The Brussels sprouts are for the most part healthy.  I've had my usual trouble with cabbage worms, but I think my most recent Bt application has knocked them back a bit.

Here's a large patch of peppers.  My alma paprika and jalapenos are doing wonderfully.  My one Napolean sweet that I managed to grow from an old packet of seeds is also doing well.  The California wonder seedlings I bought at the nursery have yet to yield any fruit. 

My first red cayenne!  I need to get myself a spice grinder.  And some rubber gloves.

The cucumbers are fantastic.  I harvest a sackful one day, and two days later there is another sackful ready to be picked.  I'm letting quite a few cukes get big and orange, for next year's (and the year after that) seed. 

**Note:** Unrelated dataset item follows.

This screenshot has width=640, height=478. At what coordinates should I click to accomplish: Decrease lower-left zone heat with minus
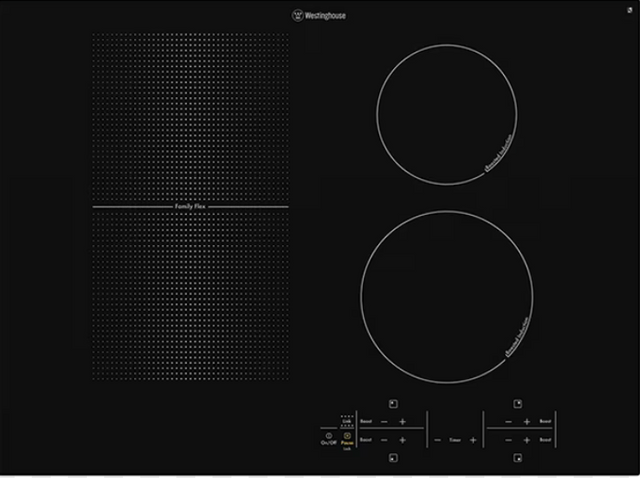click(386, 439)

Two of the many watermelon.  I still don't know exactly when to pick these.  A few days ago I picked one with a large yellow spot on it, thinking it was ripe.  It wasn't even close.  So now I am hesitant to try again.

Similarly with the muskmelon. People tell me that it will 'smell ripe' and 'sound ripe' when it's ready.  I've no idea what this means.

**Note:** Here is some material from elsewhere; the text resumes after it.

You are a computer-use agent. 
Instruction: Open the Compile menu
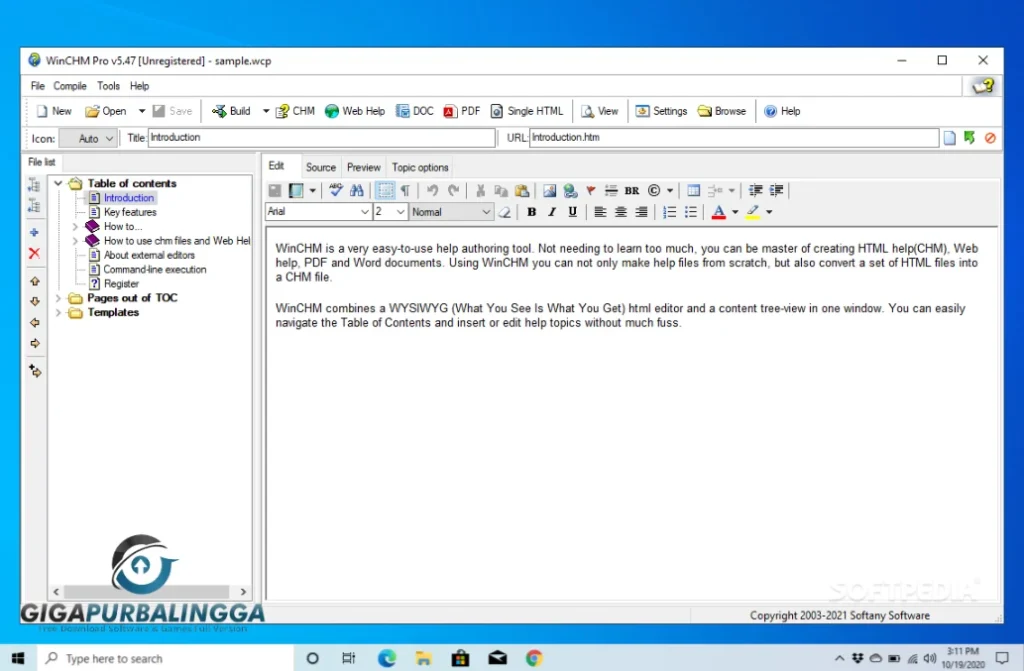[70, 86]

The Jerusalem artichokes are very tall.

I've harvested almost all of the cabbage.  Several of them had begun to split.  I planted a bunch of these, thinking that I might try to sell them (along with other veges) at the farmers market this summer.  But those plans fell through, so now I have twelve cabbage heads on my table, waiting patiently next to the basil.  Guess it's time to try sauerkraut again.

Lest ye think that all my garden endeavors this year were successful, let me assure you otherwise -- my potatoes and tomatoes are all dying of blight, my carrots and turnips never germinated, my radishes were magma hot, my scallions got lost in a mass of grass and my zinnia seedlings all died before transplant.  But I must confess that overall, the balance is seeming to favor good over bad for this gardening year.  And I am, as ever, learning more and more each season.  I have already started planning for next year.  For me, that's the most fun of all.

Tuesday, August 9, 2011

Full swing

It was a glorious day to work in the garden.  The harvest included dill seed;

eggplant and cucumbers;

tomatoes, zucchini and beans;

one watermelon, which I thought might be ripe,

but wasn't;

and about a third of the garlic.  Also harvested, but not photographed: the last of the spring beets.  I am going to experiment with drying the beets and powdering them, for a colorant in my soaps.

On a day like this, even the vastness of my garden weeds can't get me down.  An evening of pickling and dehydrating awaits.